=== GIVEN EXERCISE ===
Write out the passage below on the origins of the banjo, word for word, starting at "That the use" and going down through "with five strings.".

=== TEXT TO READ ===
----------

Quite a number of people have raised the question, Will there be banjos in heaven? Which comes up because of several paintings from the Middle Ages which without a shadow of a doubt show angels playing banjos.
In fact the origins of the banjo are imperfectly understood. Contrary to nearly all modern belief, the banjo was known to the ancient Romans, who called it manus panda, or simply panda (Late Latin banda or banja), from the shape of the typical crescent formed on the head, or tympanum, after long use. This crescent normally consisted of dirt, accumulated over time, and in the case of a coated transparent head (tympanum transparens), provided a view of the dowel stick or rods (apparatus pandae internus). It is thought that this dirt often became so thick that various seeds actually sprouted in it, giving rise to the much misunderstood expression, fertile crescent.
That the use of the banjo was common in the first few centuries A.D. is known from its explicit prohibition by a series of imperial edicts. After Rome fell, Europe was swamped with barbarians, who brought with them their own musical instruments, such as they were, and there followed many centuries of darkness when the banjo was not heard. Some of the instruments must have survived, however, if we are to explain the occurrence of a few late graffiti showing suspiciously dirty sundials with five strings.
Much later, St. Paucibus, according to legend, brought the banjo to Armenia, where it flourished for several months. It is likely that he made them himself, but what is very obscure is where the idea came from. It is said that Roger Bacon, in the 13th century, frustrated by this insoluble mystery, composed a treatise in which he proposed to derive the banjo from First Principles. This is probably the famous Voynich Manuscript, which has so far resisted decipherment, written in an unknown language and having its margins decorated with schematics of what appears to be modern plumbing.

----------

=== DATA SECTION ===
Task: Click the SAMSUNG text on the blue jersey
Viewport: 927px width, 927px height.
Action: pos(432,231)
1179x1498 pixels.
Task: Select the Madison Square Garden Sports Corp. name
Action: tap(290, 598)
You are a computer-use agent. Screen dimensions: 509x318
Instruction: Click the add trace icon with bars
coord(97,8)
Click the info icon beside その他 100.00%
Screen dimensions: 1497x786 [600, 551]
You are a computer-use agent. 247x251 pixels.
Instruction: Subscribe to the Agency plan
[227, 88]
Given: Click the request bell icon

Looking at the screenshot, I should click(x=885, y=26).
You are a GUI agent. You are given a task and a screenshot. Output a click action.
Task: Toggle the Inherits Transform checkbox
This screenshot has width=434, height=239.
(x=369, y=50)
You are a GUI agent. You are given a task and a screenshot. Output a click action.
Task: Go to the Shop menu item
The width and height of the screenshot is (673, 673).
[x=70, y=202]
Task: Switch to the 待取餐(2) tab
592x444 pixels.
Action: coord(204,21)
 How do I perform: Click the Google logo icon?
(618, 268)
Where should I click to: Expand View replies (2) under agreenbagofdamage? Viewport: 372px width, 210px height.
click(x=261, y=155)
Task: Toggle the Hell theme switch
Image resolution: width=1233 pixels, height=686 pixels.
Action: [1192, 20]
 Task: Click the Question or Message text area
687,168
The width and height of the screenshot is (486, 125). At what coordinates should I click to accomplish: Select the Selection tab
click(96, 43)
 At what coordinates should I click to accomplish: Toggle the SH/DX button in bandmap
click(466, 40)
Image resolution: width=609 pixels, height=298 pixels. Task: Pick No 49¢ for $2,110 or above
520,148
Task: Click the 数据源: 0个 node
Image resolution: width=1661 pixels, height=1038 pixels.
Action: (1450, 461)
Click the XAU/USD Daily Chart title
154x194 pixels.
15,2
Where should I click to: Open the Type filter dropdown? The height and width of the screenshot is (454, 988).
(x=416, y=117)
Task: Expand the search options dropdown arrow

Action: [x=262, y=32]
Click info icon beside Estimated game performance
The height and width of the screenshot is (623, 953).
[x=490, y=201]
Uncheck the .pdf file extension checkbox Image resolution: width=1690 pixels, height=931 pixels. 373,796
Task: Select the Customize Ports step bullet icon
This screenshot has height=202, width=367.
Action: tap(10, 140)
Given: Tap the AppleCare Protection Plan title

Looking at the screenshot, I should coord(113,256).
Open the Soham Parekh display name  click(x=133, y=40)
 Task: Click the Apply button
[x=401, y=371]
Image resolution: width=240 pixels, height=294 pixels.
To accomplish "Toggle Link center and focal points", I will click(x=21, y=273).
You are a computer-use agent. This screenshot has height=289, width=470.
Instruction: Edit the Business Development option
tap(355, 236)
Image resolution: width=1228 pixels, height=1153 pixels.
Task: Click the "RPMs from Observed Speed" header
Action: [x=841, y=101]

----------

=== REPLY ===
That the use of the banjo was common in the first few centuries A.D. is known from its explicit prohibition by a series of imperial edicts. After Rome fell, Europe was swamped with barbarians, who brought with them their own musical instruments, such as they were, and there followed many centuries of darkness when the banjo was not heard. Some of the instruments must have survived, however, if we are to explain the occurrence of a few late graffiti showing suspiciously dirty sundials with five strings.